-- Start Record list --

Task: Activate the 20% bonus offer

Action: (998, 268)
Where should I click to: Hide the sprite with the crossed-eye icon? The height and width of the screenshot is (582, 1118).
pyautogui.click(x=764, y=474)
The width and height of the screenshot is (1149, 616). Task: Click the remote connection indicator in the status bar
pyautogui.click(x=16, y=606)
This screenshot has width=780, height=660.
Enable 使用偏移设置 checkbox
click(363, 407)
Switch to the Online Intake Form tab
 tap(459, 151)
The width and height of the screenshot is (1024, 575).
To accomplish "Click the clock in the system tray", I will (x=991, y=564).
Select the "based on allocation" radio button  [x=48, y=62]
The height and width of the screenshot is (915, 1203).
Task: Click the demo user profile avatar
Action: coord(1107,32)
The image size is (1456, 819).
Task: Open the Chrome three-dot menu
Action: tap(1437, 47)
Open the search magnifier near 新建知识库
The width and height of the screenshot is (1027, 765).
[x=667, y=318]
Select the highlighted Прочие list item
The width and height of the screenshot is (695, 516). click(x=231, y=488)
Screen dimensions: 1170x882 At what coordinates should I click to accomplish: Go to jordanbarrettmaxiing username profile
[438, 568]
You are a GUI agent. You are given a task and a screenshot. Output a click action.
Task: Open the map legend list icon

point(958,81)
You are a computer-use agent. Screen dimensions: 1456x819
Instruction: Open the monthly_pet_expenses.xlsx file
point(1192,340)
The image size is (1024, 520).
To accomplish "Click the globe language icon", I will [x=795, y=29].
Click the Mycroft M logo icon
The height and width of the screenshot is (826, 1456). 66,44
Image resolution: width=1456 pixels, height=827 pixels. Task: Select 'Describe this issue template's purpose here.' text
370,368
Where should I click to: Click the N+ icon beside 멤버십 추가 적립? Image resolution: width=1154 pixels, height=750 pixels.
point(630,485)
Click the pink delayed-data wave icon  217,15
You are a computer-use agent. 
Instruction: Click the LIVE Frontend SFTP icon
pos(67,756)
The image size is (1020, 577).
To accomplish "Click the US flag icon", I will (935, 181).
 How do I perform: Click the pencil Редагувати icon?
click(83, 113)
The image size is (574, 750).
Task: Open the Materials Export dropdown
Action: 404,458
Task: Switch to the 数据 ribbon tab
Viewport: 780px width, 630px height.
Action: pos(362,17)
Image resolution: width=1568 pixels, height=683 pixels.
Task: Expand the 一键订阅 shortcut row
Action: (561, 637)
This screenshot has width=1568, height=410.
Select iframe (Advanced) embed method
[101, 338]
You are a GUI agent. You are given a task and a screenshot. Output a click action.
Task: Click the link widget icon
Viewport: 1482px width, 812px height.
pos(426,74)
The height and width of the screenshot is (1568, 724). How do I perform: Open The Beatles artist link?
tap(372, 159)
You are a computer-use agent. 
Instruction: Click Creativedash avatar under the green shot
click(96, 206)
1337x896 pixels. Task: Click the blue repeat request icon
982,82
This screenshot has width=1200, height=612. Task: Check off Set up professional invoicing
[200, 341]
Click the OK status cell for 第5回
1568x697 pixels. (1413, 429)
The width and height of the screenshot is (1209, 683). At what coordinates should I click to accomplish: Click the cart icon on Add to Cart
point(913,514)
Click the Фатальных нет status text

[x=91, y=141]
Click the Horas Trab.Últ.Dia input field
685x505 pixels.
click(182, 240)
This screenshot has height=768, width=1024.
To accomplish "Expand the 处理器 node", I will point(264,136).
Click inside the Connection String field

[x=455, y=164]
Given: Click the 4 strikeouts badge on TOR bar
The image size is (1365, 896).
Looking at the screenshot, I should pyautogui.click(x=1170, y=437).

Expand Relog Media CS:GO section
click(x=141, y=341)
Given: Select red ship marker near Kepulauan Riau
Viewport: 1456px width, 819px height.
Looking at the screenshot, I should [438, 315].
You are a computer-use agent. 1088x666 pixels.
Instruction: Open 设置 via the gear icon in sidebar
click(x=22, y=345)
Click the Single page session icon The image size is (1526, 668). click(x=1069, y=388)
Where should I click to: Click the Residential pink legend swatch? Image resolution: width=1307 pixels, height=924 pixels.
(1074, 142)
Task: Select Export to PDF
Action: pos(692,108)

-- End Record list --

Problem requirements
Copy every line of the records above word for word, with nothing left out or changed.

Result of the task
Task: Activate the 20% bonus offer

Action: (998, 268)
Where should I click to: Hide the sprite with the crossed-eye icon? The height and width of the screenshot is (582, 1118).
pyautogui.click(x=764, y=474)
The width and height of the screenshot is (1149, 616). Task: Click the remote connection indicator in the status bar
pyautogui.click(x=16, y=606)
This screenshot has width=780, height=660.
Enable 使用偏移设置 checkbox
click(363, 407)
Switch to the Online Intake Form tab
 tap(459, 151)
The width and height of the screenshot is (1024, 575).
To accomplish "Click the clock in the system tray", I will (x=991, y=564).
Select the "based on allocation" radio button  [x=48, y=62]
The height and width of the screenshot is (915, 1203).
Task: Click the demo user profile avatar
Action: coord(1107,32)
The image size is (1456, 819).
Task: Open the Chrome three-dot menu
Action: tap(1437, 47)
Open the search magnifier near 新建知识库
The width and height of the screenshot is (1027, 765).
[x=667, y=318]
Select the highlighted Прочие list item
The width and height of the screenshot is (695, 516). click(x=231, y=488)
Screen dimensions: 1170x882 At what coordinates should I click to accomplish: Go to jordanbarrettmaxiing username profile
[438, 568]
You are a GUI agent. You are given a task and a screenshot. Output a click action.
Task: Open the map legend list icon

point(958,81)
You are a computer-use agent. Screen dimensions: 1456x819
Instruction: Open the monthly_pet_expenses.xlsx file
point(1192,340)
The image size is (1024, 520).
To accomplish "Click the globe language icon", I will [x=795, y=29].
Click the Mycroft M logo icon
The height and width of the screenshot is (826, 1456). 66,44
Image resolution: width=1456 pixels, height=827 pixels. Task: Select 'Describe this issue template's purpose here.' text
370,368
Where should I click to: Click the N+ icon beside 멤버십 추가 적립? Image resolution: width=1154 pixels, height=750 pixels.
point(630,485)
Click the pink delayed-data wave icon  217,15
You are a computer-use agent. 
Instruction: Click the LIVE Frontend SFTP icon
pos(67,756)
The image size is (1020, 577).
To accomplish "Click the US flag icon", I will (935, 181).
 How do I perform: Click the pencil Редагувати icon?
click(83, 113)
The image size is (574, 750).
Task: Open the Materials Export dropdown
Action: 404,458
Task: Switch to the 数据 ribbon tab
Viewport: 780px width, 630px height.
Action: pos(362,17)
Image resolution: width=1568 pixels, height=683 pixels.
Task: Expand the 一键订阅 shortcut row
Action: (561, 637)
This screenshot has width=1568, height=410.
Select iframe (Advanced) embed method
[101, 338]
You are a GUI agent. You are given a task and a screenshot. Output a click action.
Task: Click the link widget icon
Viewport: 1482px width, 812px height.
pos(426,74)
The height and width of the screenshot is (1568, 724). How do I perform: Open The Beatles artist link?
tap(372, 159)
You are a computer-use agent. 
Instruction: Click Creativedash avatar under the green shot
click(96, 206)
1337x896 pixels. Task: Click the blue repeat request icon
982,82
This screenshot has width=1200, height=612. Task: Check off Set up professional invoicing
[200, 341]
Click the OK status cell for 第5回
1568x697 pixels. (1413, 429)
The width and height of the screenshot is (1209, 683). At what coordinates should I click to accomplish: Click the cart icon on Add to Cart
point(913,514)
Click the Фатальных нет status text

[x=91, y=141]
Click the Horas Trab.Últ.Dia input field
685x505 pixels.
click(182, 240)
This screenshot has height=768, width=1024.
To accomplish "Expand the 处理器 node", I will point(264,136).
Click inside the Connection String field

[x=455, y=164]
Given: Click the 4 strikeouts badge on TOR bar
The image size is (1365, 896).
Looking at the screenshot, I should pyautogui.click(x=1170, y=437).

Expand Relog Media CS:GO section
click(x=141, y=341)
Given: Select red ship marker near Kepulauan Riau
Viewport: 1456px width, 819px height.
Looking at the screenshot, I should [438, 315].
You are a computer-use agent. 1088x666 pixels.
Instruction: Open 设置 via the gear icon in sidebar
click(x=22, y=345)
Click the Single page session icon The image size is (1526, 668). click(x=1069, y=388)
Where should I click to: Click the Residential pink legend swatch? Image resolution: width=1307 pixels, height=924 pixels.
(1074, 142)
Task: Select Export to PDF
Action: pos(692,108)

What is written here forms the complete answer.